Voters in Greece have sent not one but three far-right nationalist parties into the parliament. This has happened for the first time since the restoration of democracy nearly 50 years ago. The parties garnered 12.8 per cent votes between them and have bagged a total of 300 seats in parliament.
Chief amongst them are the Spartans — whose logo is an ancient warrior’s helmet — a party so little known that local journalists did not even know where their offices were.
The general election they contested on Sunday was their first. The party appeared in opinion polls just two weeks before the vote.
However, the man who backs the party is widely known in Greece. Ilias Kasidiaris is the former spokesman of the neo-Nazi party Golden Dawn. The party was labelled a criminal organisation by the courts and banned from contesting elections.
Kasidiaris is currently serving a 13-year prison sentence along with other Golden Dawn members for crimes including murder of an anti-fascist rapper.
Hellenes, the party he founded after leaving Golden Dawn, had also been blocked from standing in the polls.

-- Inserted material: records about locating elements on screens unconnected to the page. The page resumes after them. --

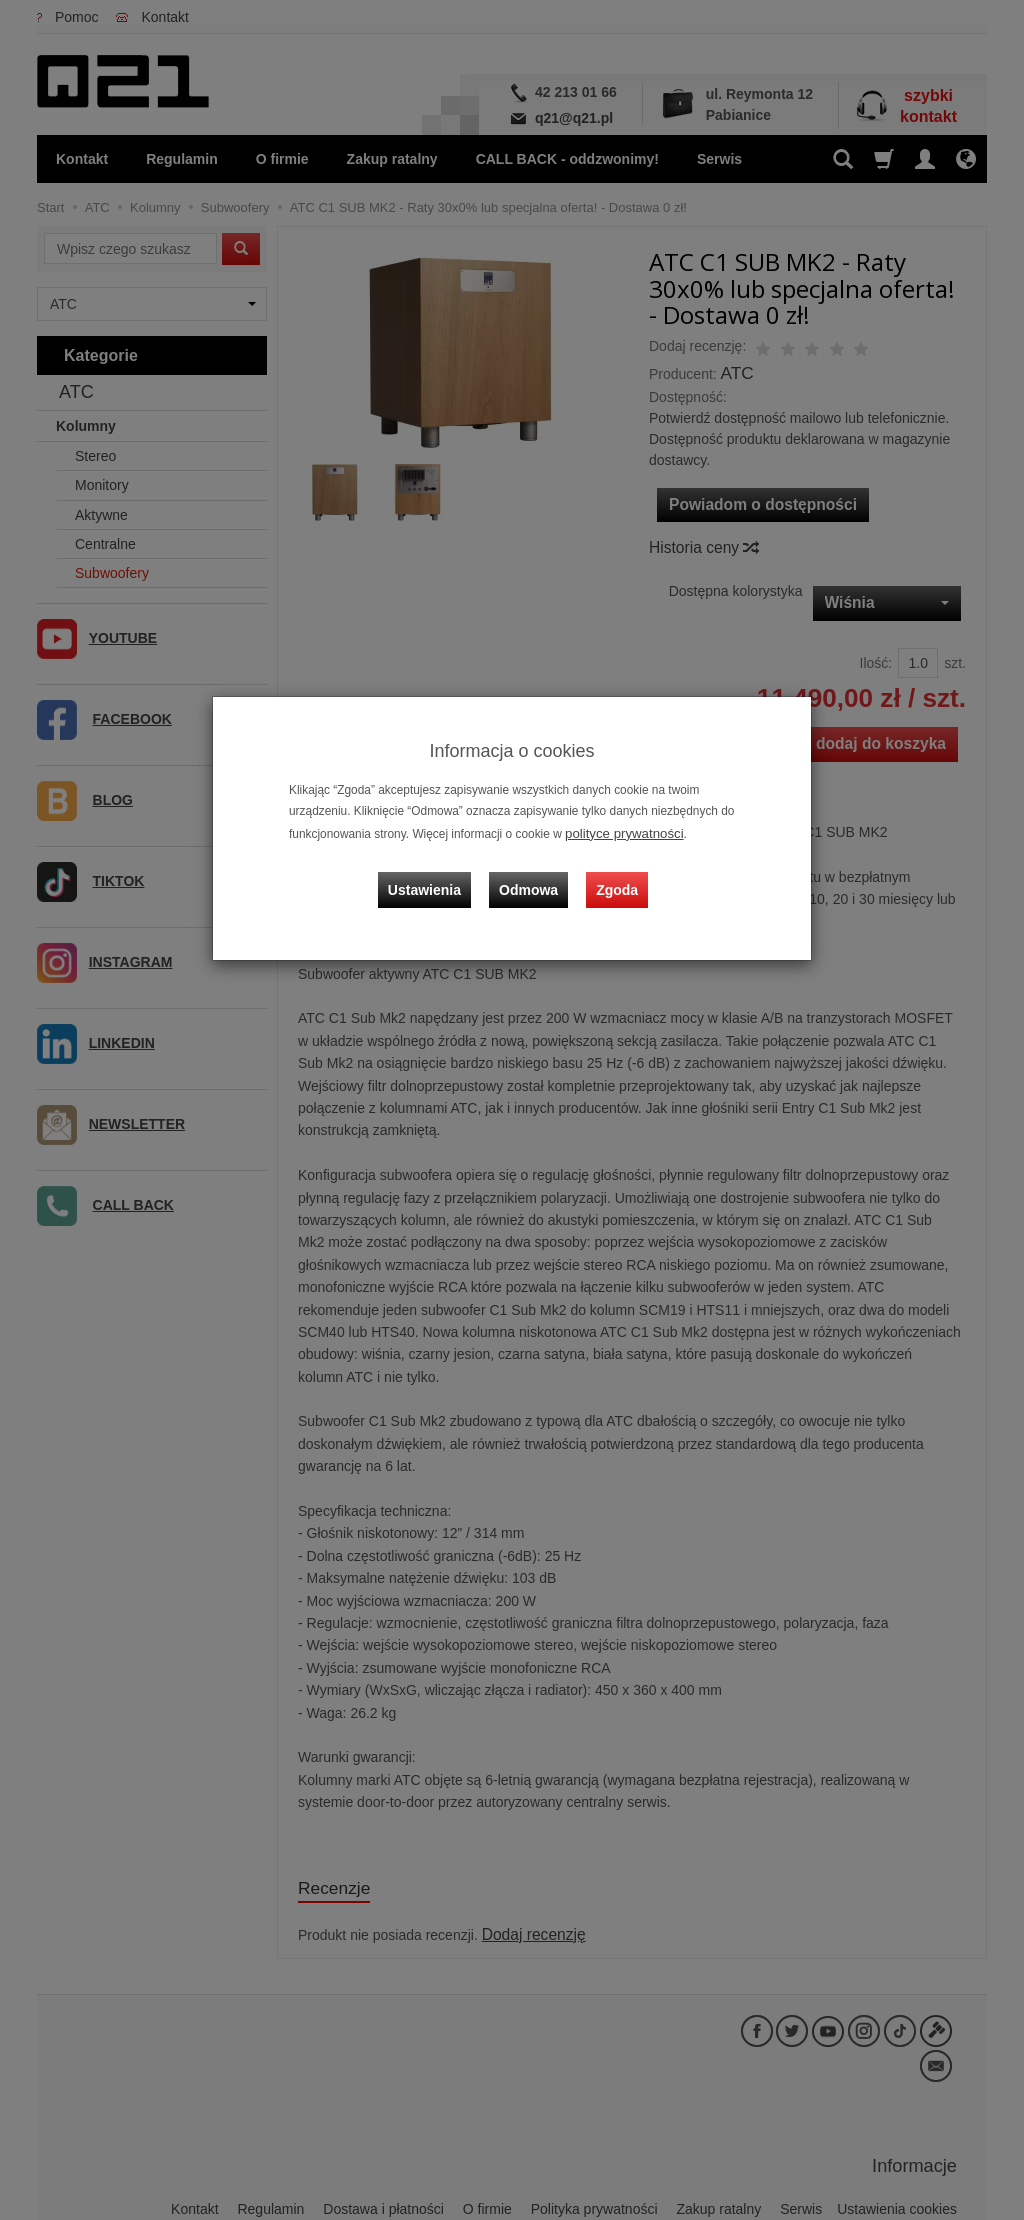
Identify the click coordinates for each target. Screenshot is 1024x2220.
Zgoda (613, 876)
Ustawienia (436, 876)
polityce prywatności (618, 832)
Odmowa (532, 876)
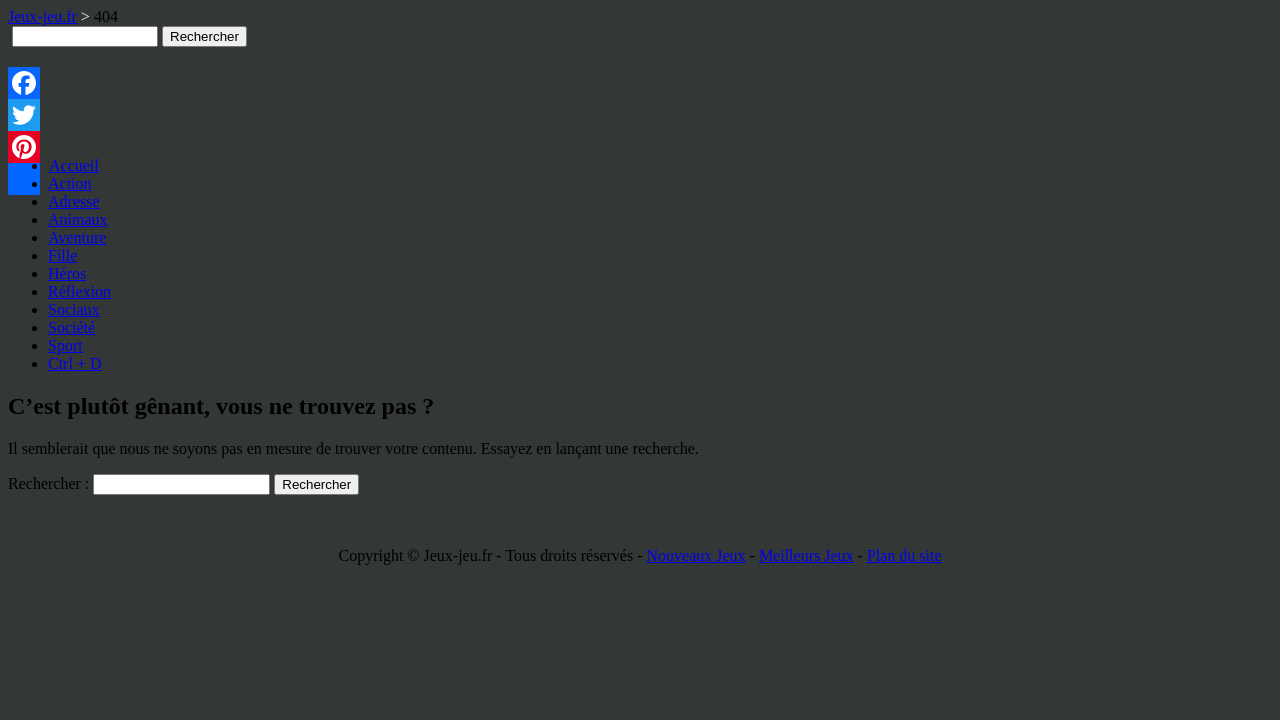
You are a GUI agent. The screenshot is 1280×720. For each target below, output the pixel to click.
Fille (62, 255)
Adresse (74, 201)
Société (71, 327)
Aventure (77, 237)
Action (70, 183)
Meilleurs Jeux (806, 555)
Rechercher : (48, 483)
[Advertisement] (404, 92)
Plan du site (904, 555)
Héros (67, 273)
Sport (65, 345)
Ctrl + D (74, 363)
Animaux (78, 219)
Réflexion (79, 291)
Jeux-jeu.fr (42, 16)
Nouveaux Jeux (695, 555)
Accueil (74, 165)
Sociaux (74, 309)
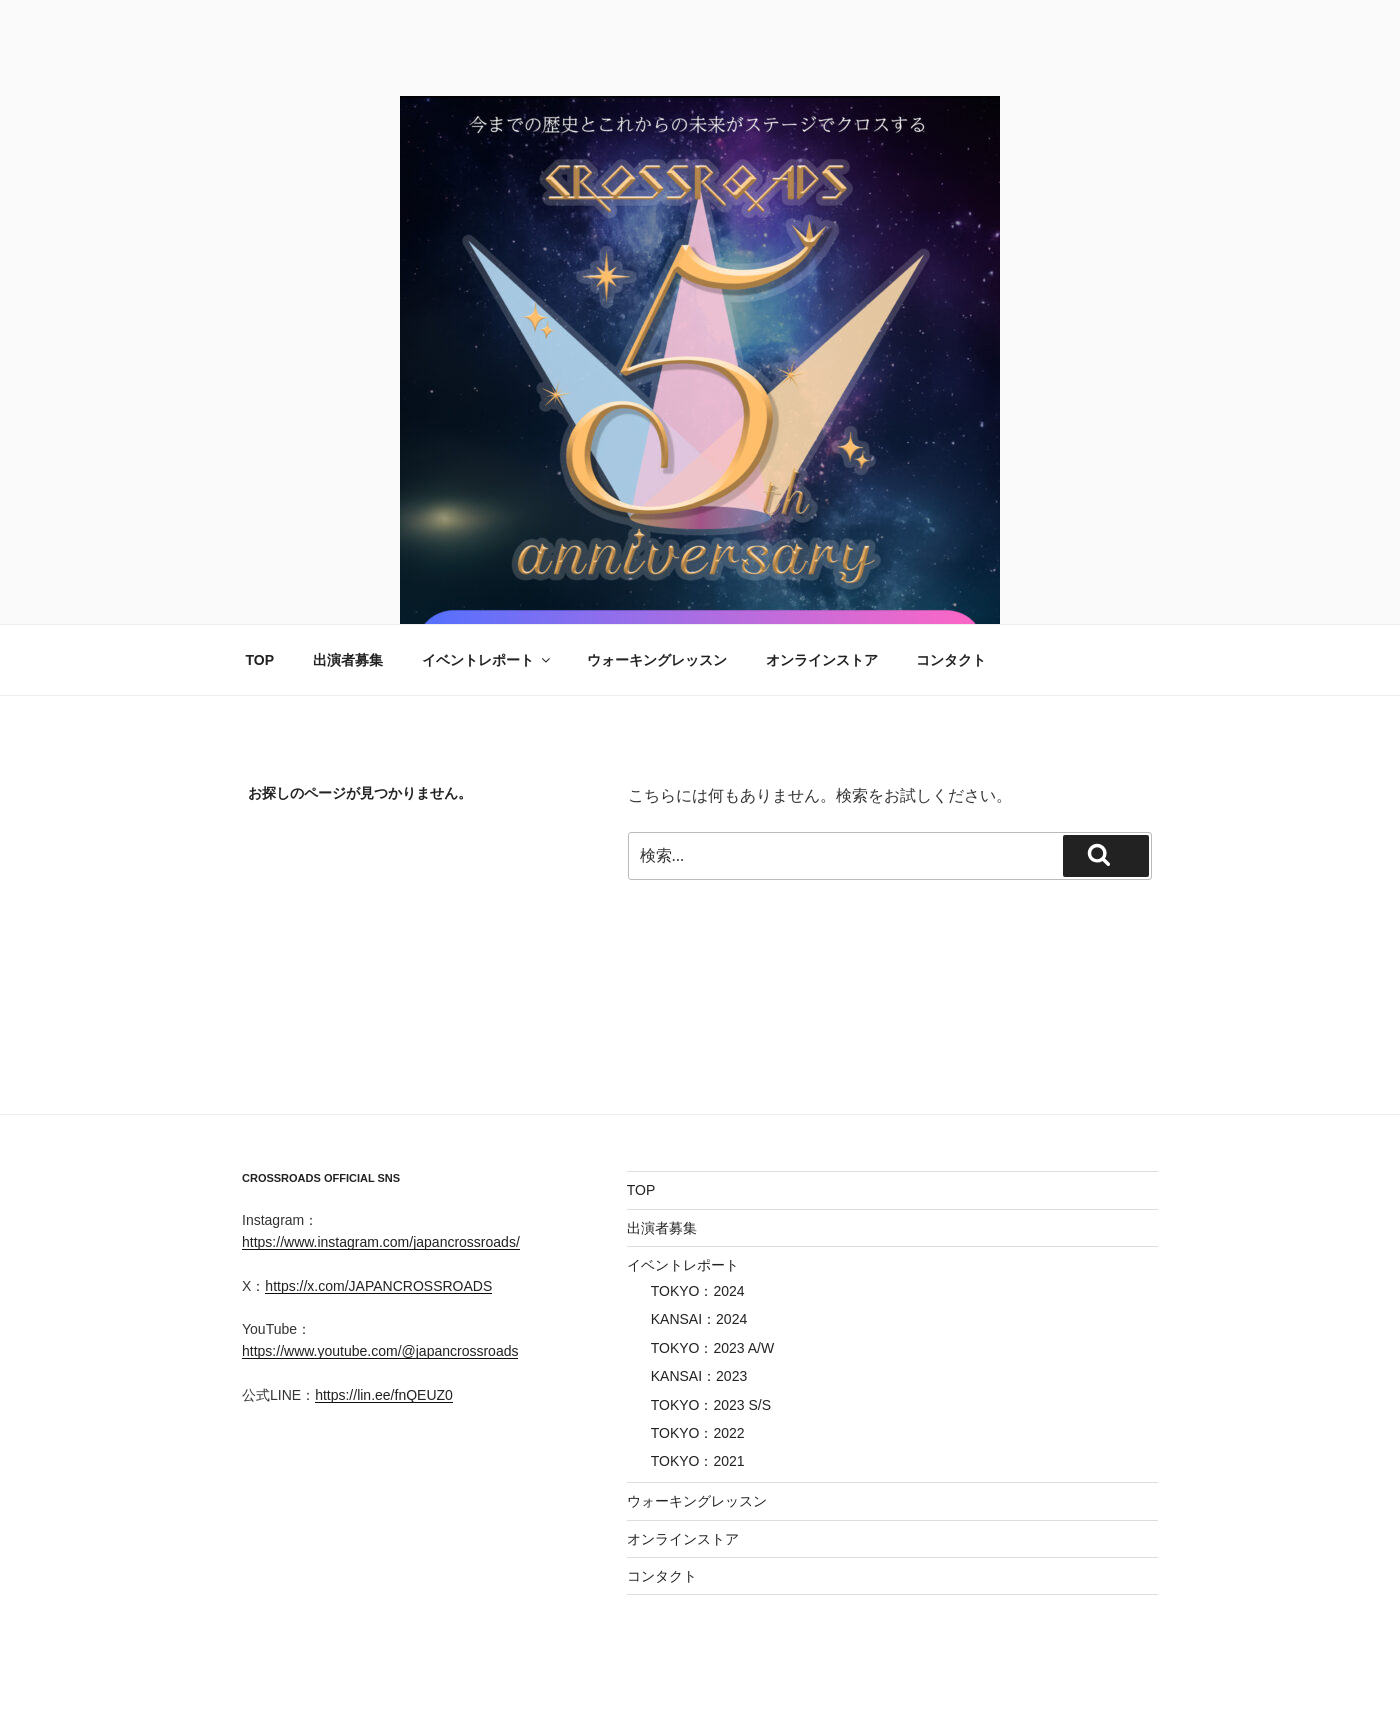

In spite of his criminal record, Kasidiaris’ endorsement led to Spartans picking up 140,000 votes and bag 12 seats.
The party leader Vasilis Stigas thanked Kasidiaris after Sunday’s vote, calling him “the fuel that gave us the push to get this result.”
Other than the Spartans, the more established pro-Russia party Greek Solution obtained 230,000 votes which were enough to elect 12 lawmakers. The party is led by former telesales marketer Kyriakos Velopoulos.
Velopoulos, whose party first appeared in the 2019 European parliamentary election, used to peddle beeswax as a treatment for hair loss on his television show, as well as letters allegedly written by Jesus Christ.
Other than these two parties, the anti-abortion Victory party bagged 10 seats. It is led by a theologian who is fond of reciting psalms during his speeches.
Its manifesto included a plan to require immigrants to undergo monthly health, working status and penal record checks. Anyone who failed to comply would be expelled from Greece.
“Although I was afraid of the far right’s rise, I did not expect us to be facing the most far-right parliament in recent Greek history and one of the worst in Europe,” wrote Aristides Chatzis, a law professor at the University of Athens, in Kathimerini daily.
Support appears to be strongest in northern Greece, a traditional stronghold of the right.
Far-right parties took more than 20 percent of the vote in six electoral districts in the northern Macedonia region.